Reconciling Committee
PSUMC’s Reconciling Committee works to create a truly open community in which all people are welcome, regardless of sexual orientation or gender identity. It also works to change the rules in the larger United Methodist Church so that it, too, reflects the radical inclusiveness of God’s love.
There is neither Jew nor Greek, slave nor free, male nor female; for you are all one in Christ Jesus.
--Galatians 3:28
The Reconciling Committee takes its name from the national Reconciling movement within the United Methodist Church to change church policy. The term 'reconciling' for this mission was suggested in 1982 because of the need for reconciliation between the United Methodist Church and its Lesbian, Gay, Bisexual and Transgendered (LGBT) members.
As of this writing, there are 223 United Methodist reconciling congregations explicitly affirming the full participation of LGBT people in their churches and opposing the UMC’s anti-gay rules. A national grassroots organization, the Reconciling Ministries Network, is dedicated to realizing the full participation of queer Methodists in the church.

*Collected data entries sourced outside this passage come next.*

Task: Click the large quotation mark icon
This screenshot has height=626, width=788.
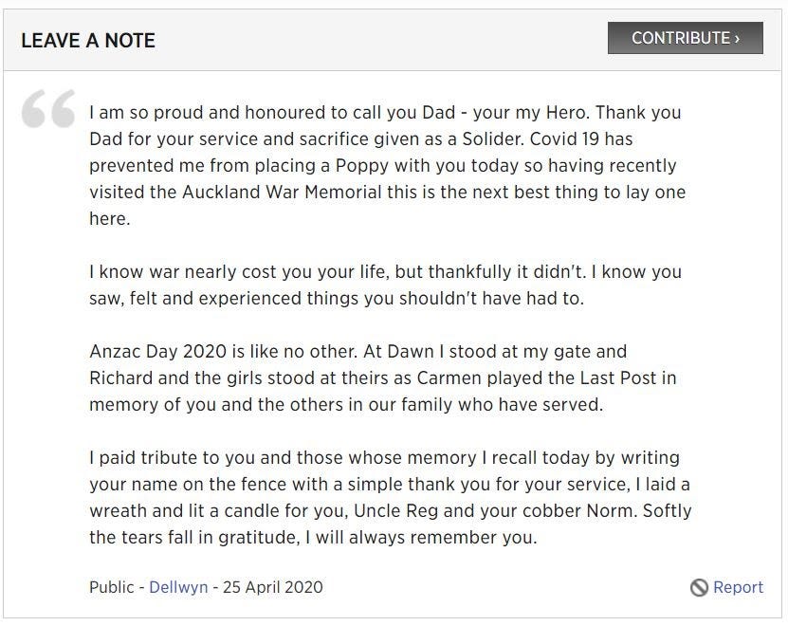Action: point(48,109)
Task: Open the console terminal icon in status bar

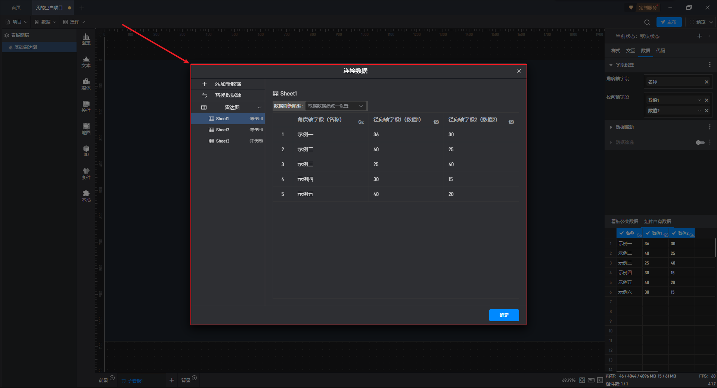Action: point(600,380)
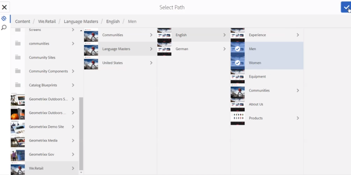Click the folder icon beside communities
This screenshot has width=351, height=175.
[18, 44]
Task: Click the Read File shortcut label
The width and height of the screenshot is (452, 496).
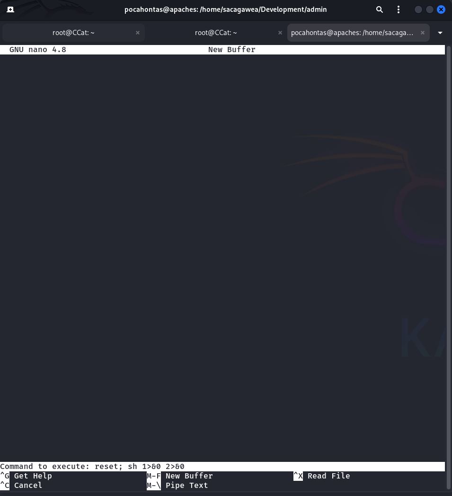Action: coord(328,476)
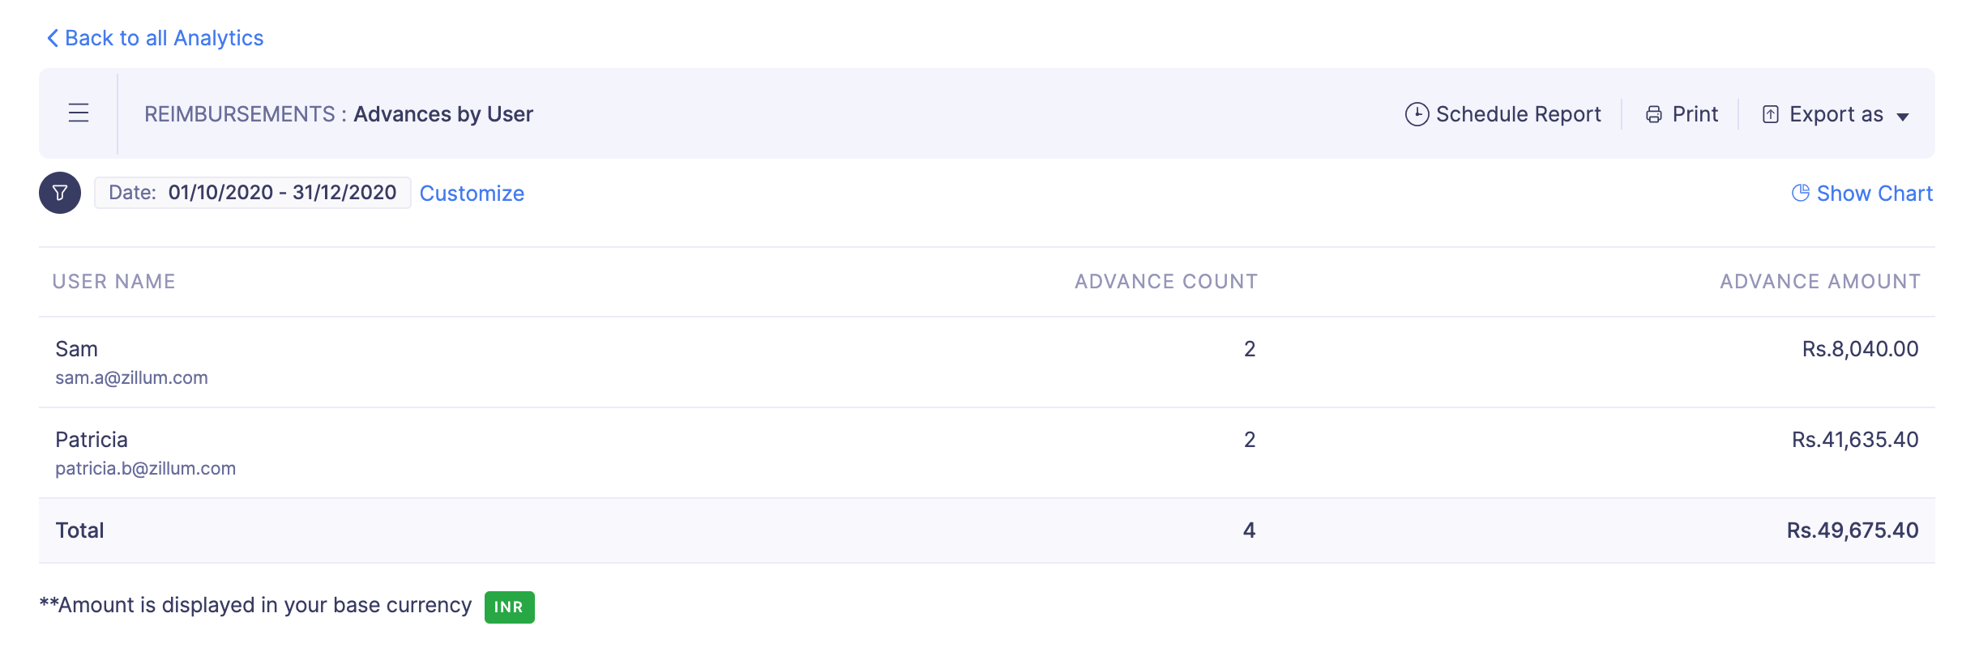This screenshot has width=1979, height=656.
Task: Click Schedule Report button
Action: point(1503,114)
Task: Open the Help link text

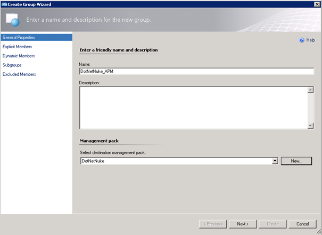Action: tap(311, 40)
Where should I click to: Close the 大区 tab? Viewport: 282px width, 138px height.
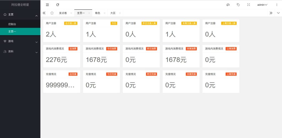(120, 13)
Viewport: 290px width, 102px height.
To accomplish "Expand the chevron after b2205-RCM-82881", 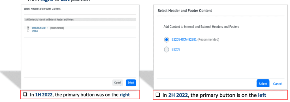I will pyautogui.click(x=47, y=28).
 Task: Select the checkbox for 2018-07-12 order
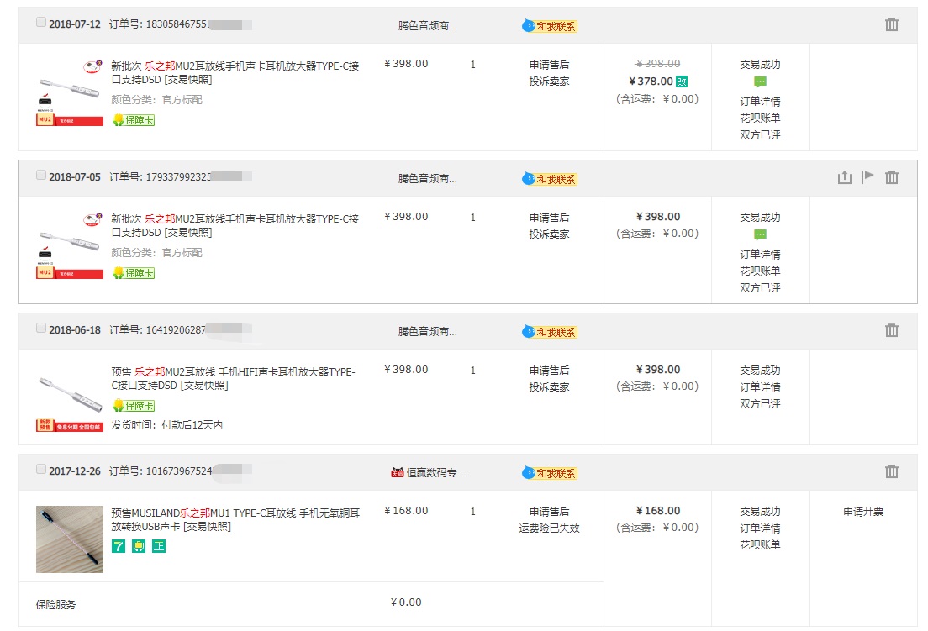point(41,23)
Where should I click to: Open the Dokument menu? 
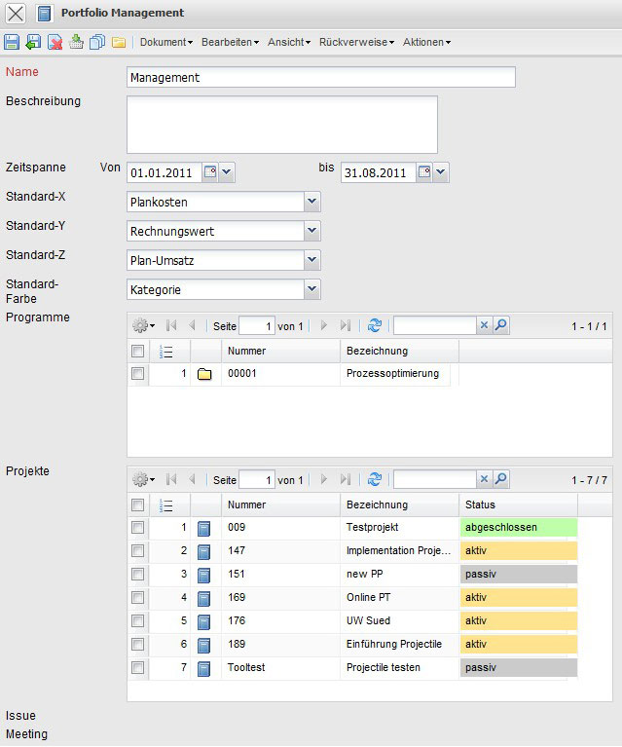[166, 43]
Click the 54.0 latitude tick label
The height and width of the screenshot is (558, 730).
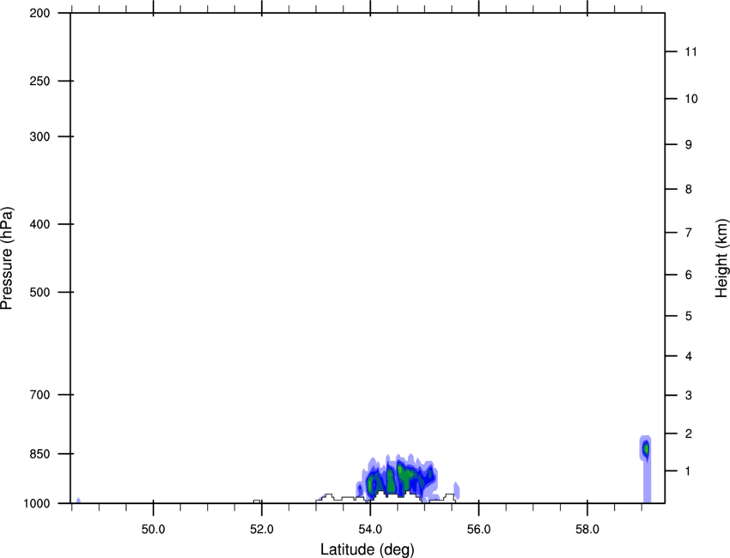(x=370, y=527)
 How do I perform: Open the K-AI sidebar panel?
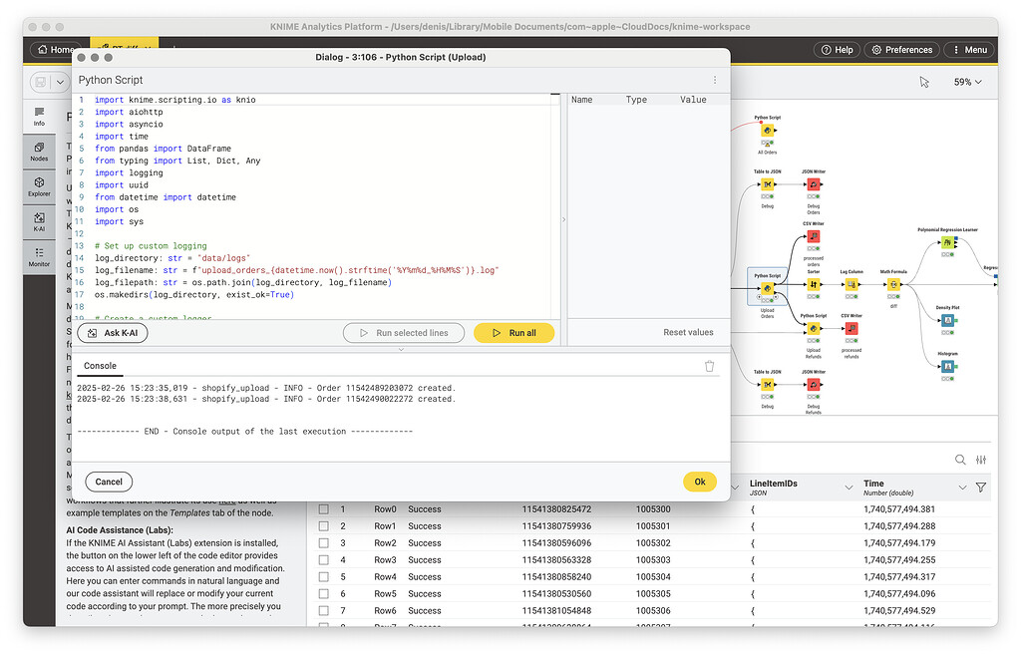point(39,222)
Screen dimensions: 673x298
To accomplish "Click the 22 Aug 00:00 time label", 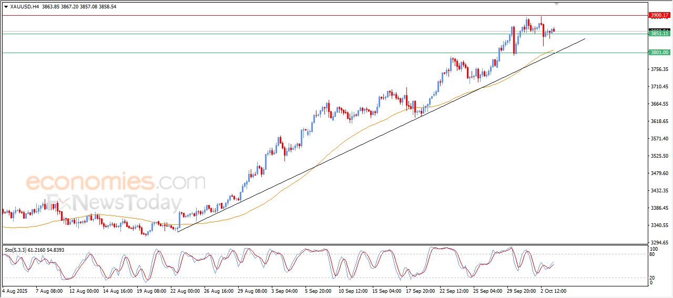I will click(x=185, y=291).
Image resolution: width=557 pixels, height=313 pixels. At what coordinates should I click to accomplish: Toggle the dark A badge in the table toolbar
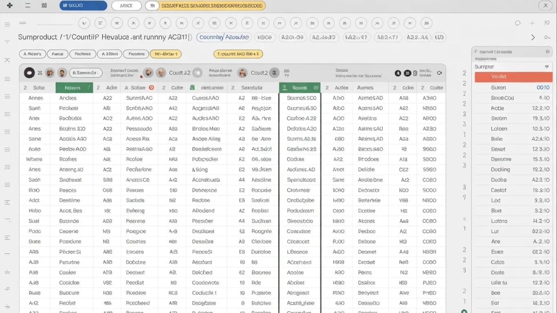398,72
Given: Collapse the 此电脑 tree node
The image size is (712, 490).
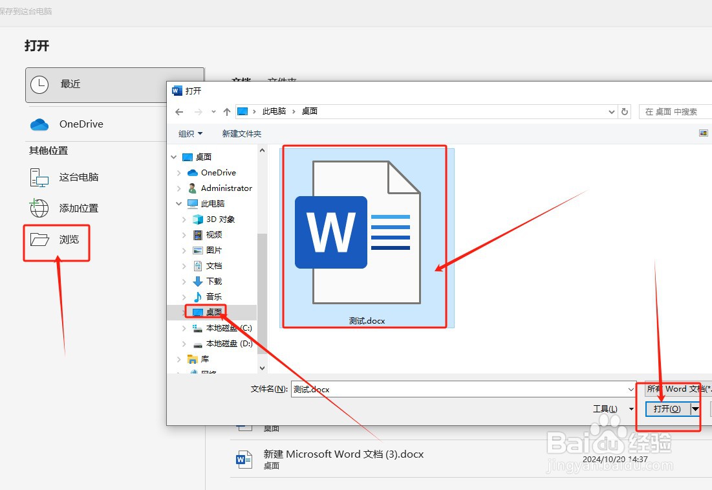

PSUMC has been a reconciling church since 1985. The church's commitment to reflecting God’s love for all people is evident in the PSUMC creed as well as our policy on holy unions (until all can get married in our church, none shall be married here). It is also lived in the daily work of the Reconciling Committee, work that is actively supported by the entire congregation.
Every year, PSUMC marches in both the Manhattan and Brooklyn Gay & Lesbian Pride Parades. This picture was taken in 2002.
PSUMC’s Reconciling Committee works on many fronts. One part of our work is efforts to change the UMC’s doctrinal prejudice and institutional discrimination against LGBT people. We participate every year in our regional church body’s annual governing conference (known as the annual conference), joining with other churches to bring a powerful, unavoidable witness to the four-day conference. PSUMC was instrumental in founding Methodists in New Directions (MIND), a regional, conference-wide grassroots organization working to end the church’s bigoted rules, and remains centrally involved in MIND. In 2005, PSUMC memorably introduced a very controversial resolution at the annual conference meeting, calling on the conference to simply refuse to obey the church’s discriminatory rules, and mounting a creative visual presence with the help of 4,500 three-inch post-it notes.
We also seek to be in ministry to queer communities. In particular, we work to undo the harm done by institutionalized religious prejudice and seek. We want queer folks to know that bigotry they’ve experienced from organized religion is a betrayal of the true message of the Gospel: love for ALL of God’s children and defense of the poor, the oppressed and the marginalized of society. We participate every year in the New York City Gay Pride March and the Brooklyn Pride festival and march. We have distributed tens of thousands palm cards that list several inclusive Bible verses on one side and our holy union policy on the other. And we have worked with the Church of the Village, another reconciling UMC congregation, in support of the their LGBTQ homeless youth shelter.